Giménez Carreras's debut as an opera conductor came in 1995 when he conducted Carmen at the Staatsoper Stuttgart, an opera he was later to conduct at the Hungarian State Opera House in Budapest (1996), the Macerata Opera Festival (2006), and the Festival Jardins del Cap Roig in Calella de Palafrugell (2007). On 4 June 2000 he made his debut at the Gran Teatre del Liceu conducting Ermanno Wolf-Ferrari's Sly in the Liceu's first ever performance of the opera. His other European opera performances have included Fedora, with Agnes Baltsa in the title role and Plácido Domingo and José Carreras alternating in the role of Count Loris Ipanov at Zurich Opera (1998); The Merry Widow (1998), Manon (2004) and Don Pasquale (2006) at the Festival de Ópera de Las Palmas; The Barber of Seville at the Opéra National de Bordeaux (2003); Rigoletto at the Teatro Principal de Mahon (2003); Aida at the Romanian National Opera, Bucharest (1999) and the Deutsche Oper Berlin (1999); Werther at the Festival Internacional de Santander (2004); La forza del destino at the Festival Terre Verdiane in Busseto (2004), and La bohème at the Teatro Real in Madrid (2006).

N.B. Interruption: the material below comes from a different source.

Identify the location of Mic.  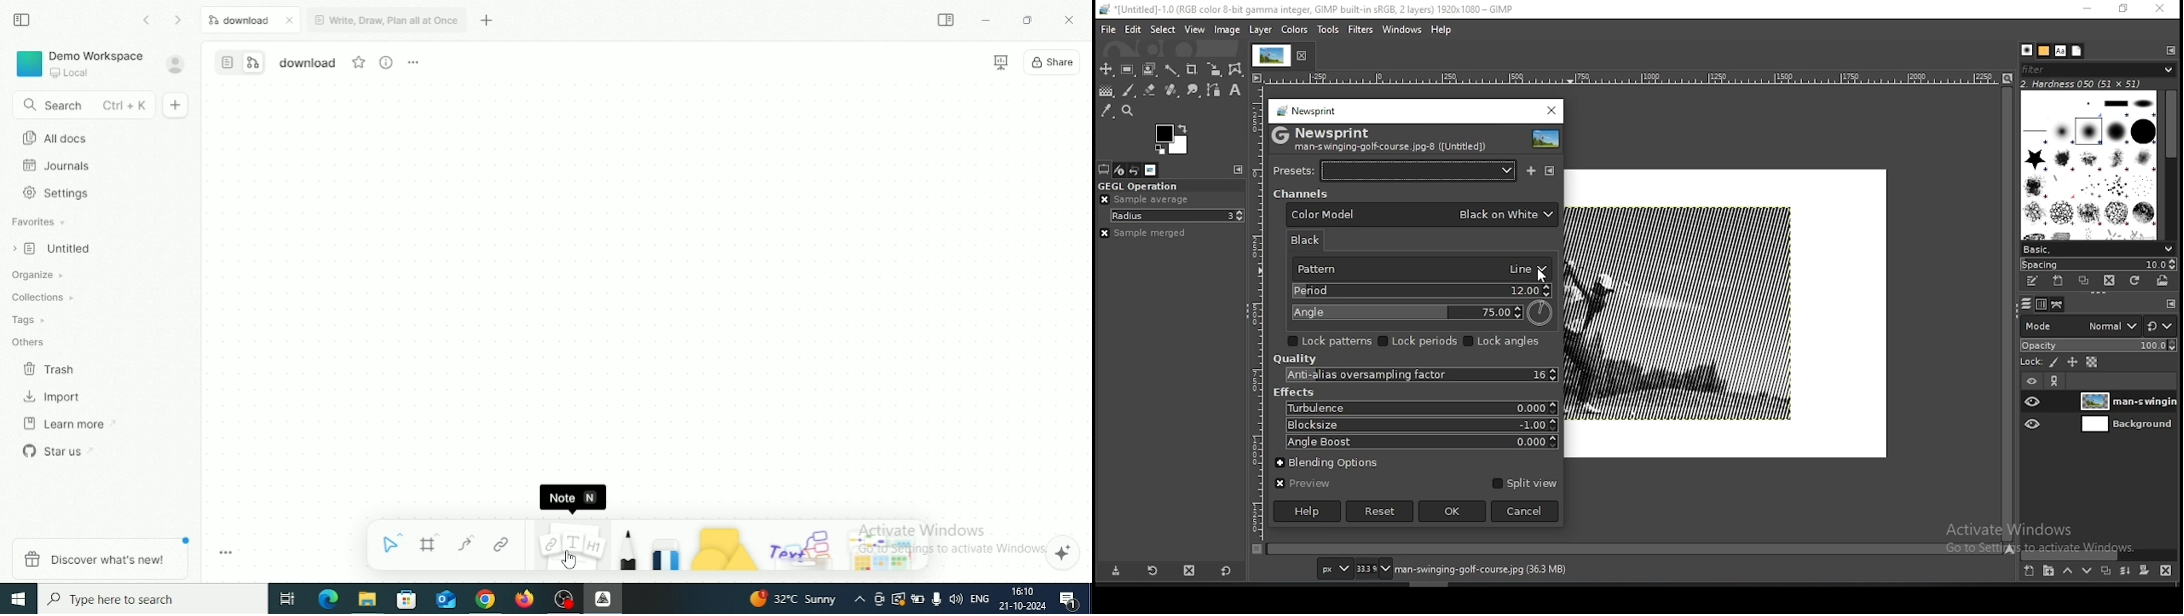
(936, 599).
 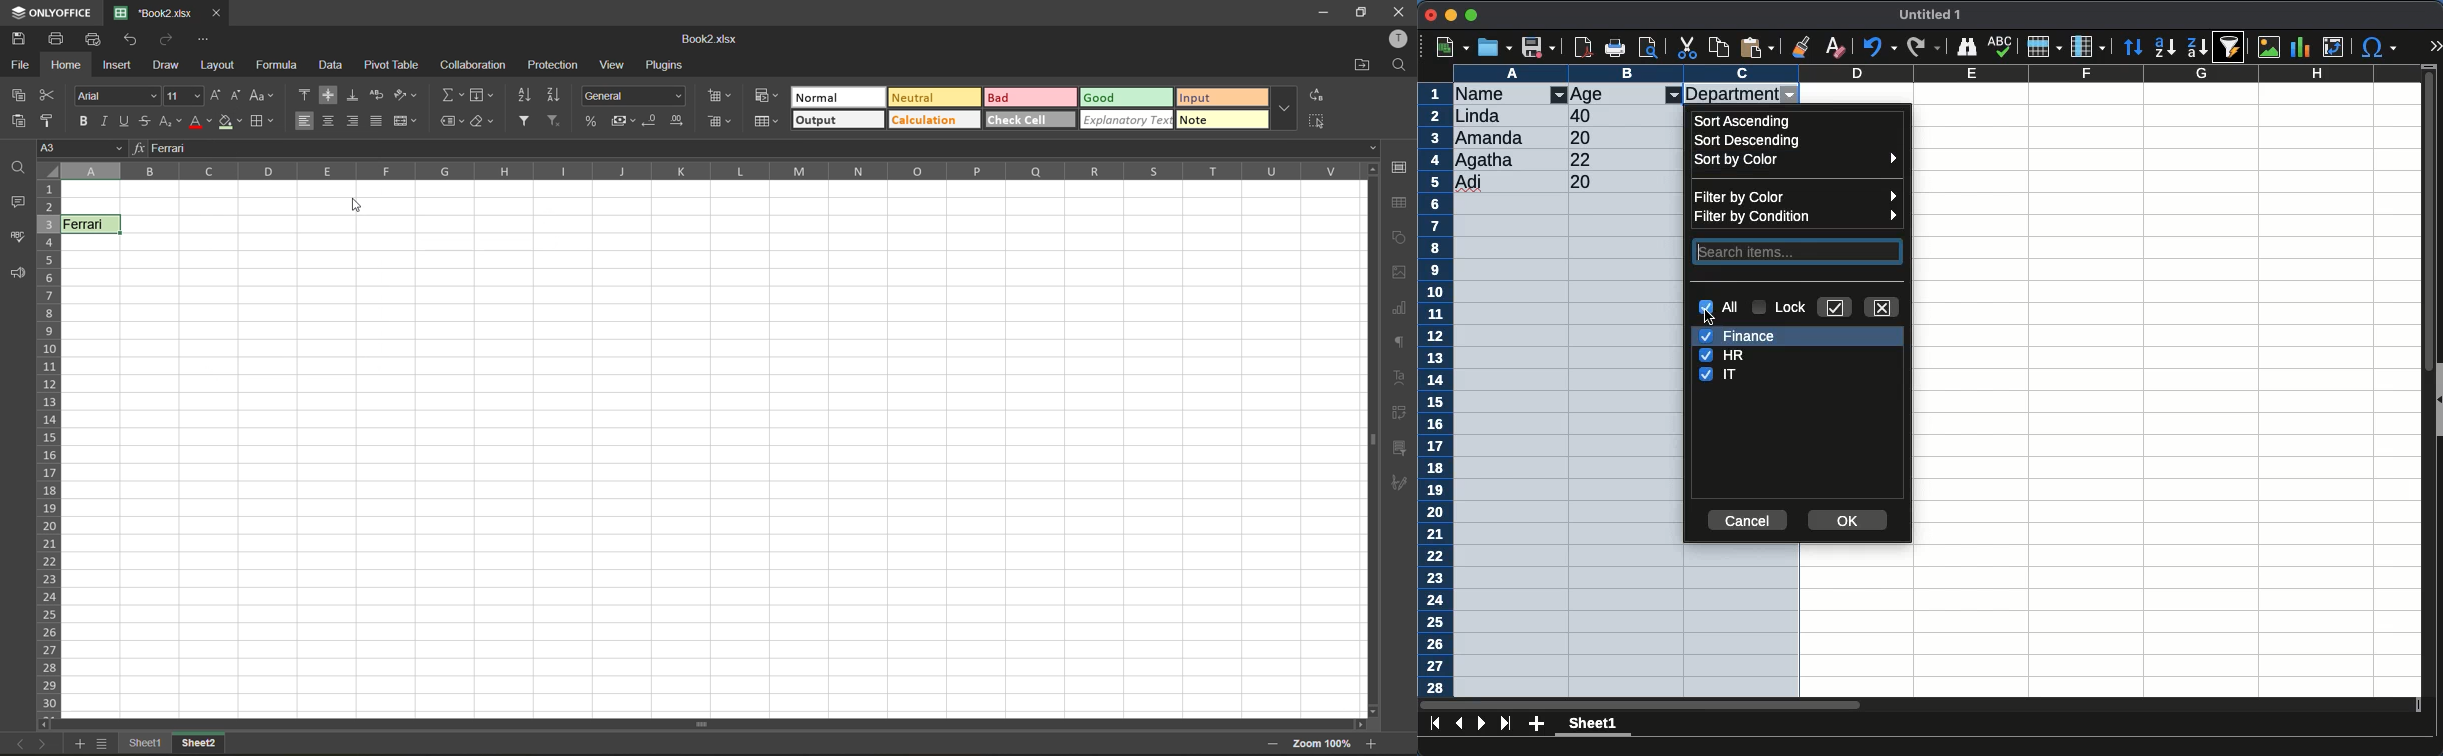 I want to click on format as table, so click(x=724, y=123).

Further afield, he made his local debut in Israel in 2003, conducting Simon Boccanegra at the Israeli National Opera. He has also conducted in many major concert halls in China, Japan and Australasia, largely in performances by José Carreras, including the tenor's reprisal of the title role in Sly for Washington National Opera's Japan Tour in 2002. Giménez Carreras made his North American debut in 1994, conducting the Colorado Symphony Orchestra. Since then, he has conducted many of José Carreras' US concerts, as well as Montserrat Caballé's 1995 concert at the Ravinia Festival in Illinois. In addition to his concert work in the US, he has conducted Tosca (1999) and Madame Butterfly (2000) for Fort Worth Opera; Faust (2001) for Baltimore Opera; La bohème (2001) and L'elisir d'amore (2002) for Portland Opera; and Rigoletto (2003) for New Orleans Opera.

==Discography==
- Montserrat Caballé, Montserrat Martí: Two Voices, One Heart, (Gran Teatre de Liceu Symphony Orchestra, David Giménez Carreras conductor), RCA Victor/BMG Classics, 1995.
- José Carreras: My Romance, (Tallis Chamber Choir, The London Musicians Orchestra, David Giménez Carreras conductor), Erato, 1997.
- Wolf-Ferrari: Sly, (José Carreras (tenor), Isabelle Kabatu (soprano), Sherrill Milnes (baritone), Orchestra and Chorus of the Gran Teatre de Liceu, David Giménez Carreras conductor), Koch Schwann, 2001.
- Por amor: Romanzas y dúos de zarzuela (María Gallego (soprano), José Bros (tenor), Orquesta de la Comunidad de Madrid, David Giménez Carreras conductor), Discmedi Blau, 2007.